Property
ID 0
To enable
users of property sets to attach meaning to properties beyond those provided by
the type indicator, property ID 0 is reserved for an optional dictionary of
displayable names for the property set.
The
dictionary contains a count of entries in the list, followed by a list of
dictionary entries.
typedef struct tagDICTIONARY
{
DWORD cEntries ; // Count of entries in the list
ENTRY rgEntry[ cEntries ] ; // Property ID/String pair
} DICTIONARY ;
Each
dictionary entry in the list is a Property Identifier/String pair. This can be
illustrated using the following pseudo-structure definition for a dictionary
entry (it s a pseudo-structure because the sz[] member is variable in size):
typedef struct tagENTRY
{
DWORD propid ; // Property ID
DWORD cch ;
// Count of characters in the string
char sz[cch];
// Zero-terminated string
} ENTRY ;
Note the
following about property set dictionaries:
Property ID 0 does not have a
type indicator. The DWORD that indicates the count of entries sits in the type
indicator position.
The count of characters in the
string (cch) includes the zero character that terminates the string.
When the codepage of the property set is not Unicode, this field is actually a byte
count. This count may not exceed 256.
The dictionary is entirely
optional. Not all the names of properties in the set need appear in the
dictionary. Conversely, not all names in the dictionary need to correspond to
properties in the set. The dictionary should omit entries for properties
assumed to be universally known by clients that manipulate the property set.
Typically, names for the base property sets for widely accepted standards are
omitted, but special purpose property sets may include dictionaries for use by
browsers.
Property names in the
dictionary are stored in the code page indicated by Property ID 1 (see below).

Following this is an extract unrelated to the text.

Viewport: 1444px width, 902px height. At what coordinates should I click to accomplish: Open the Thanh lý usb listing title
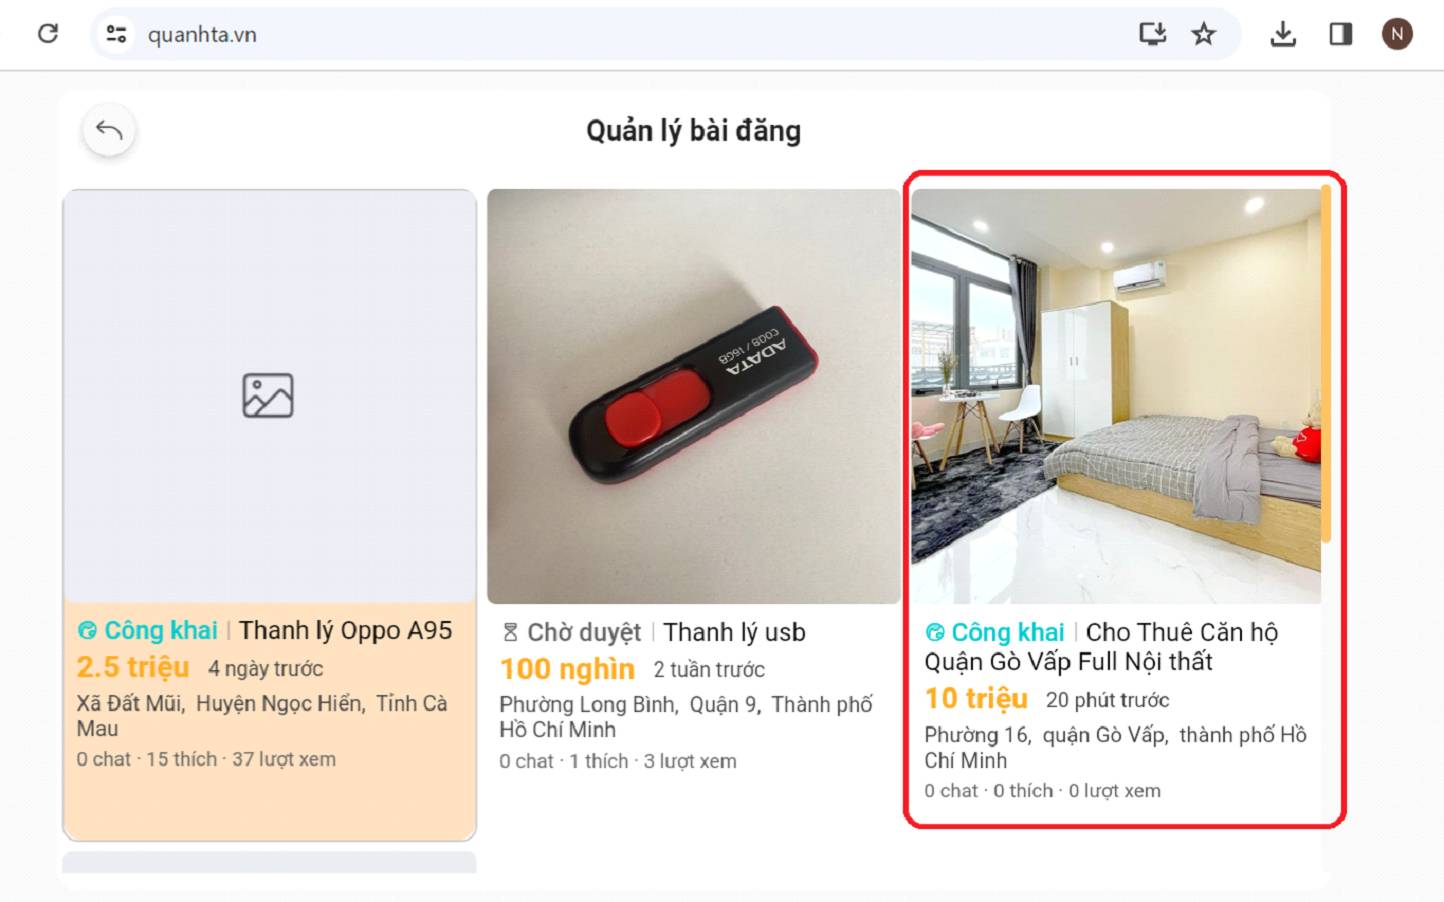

For ANSI code pages, each dictionary entry is byte-aligned. Thus, there is no
padding between property names with Property ID 0. This is the only case where
DWORD values (the property ID and property name length DWORDs) are not required
to be aligned on 32-bit boundaries. For Unicode pages, each dictionary entry is
32-bit aligned.
Property names that begin with
the binary Unicode characters 0x0001 through 0x001F are reserved for future
use.
The property name associated
with property ID 0 represents the name of the entire property set.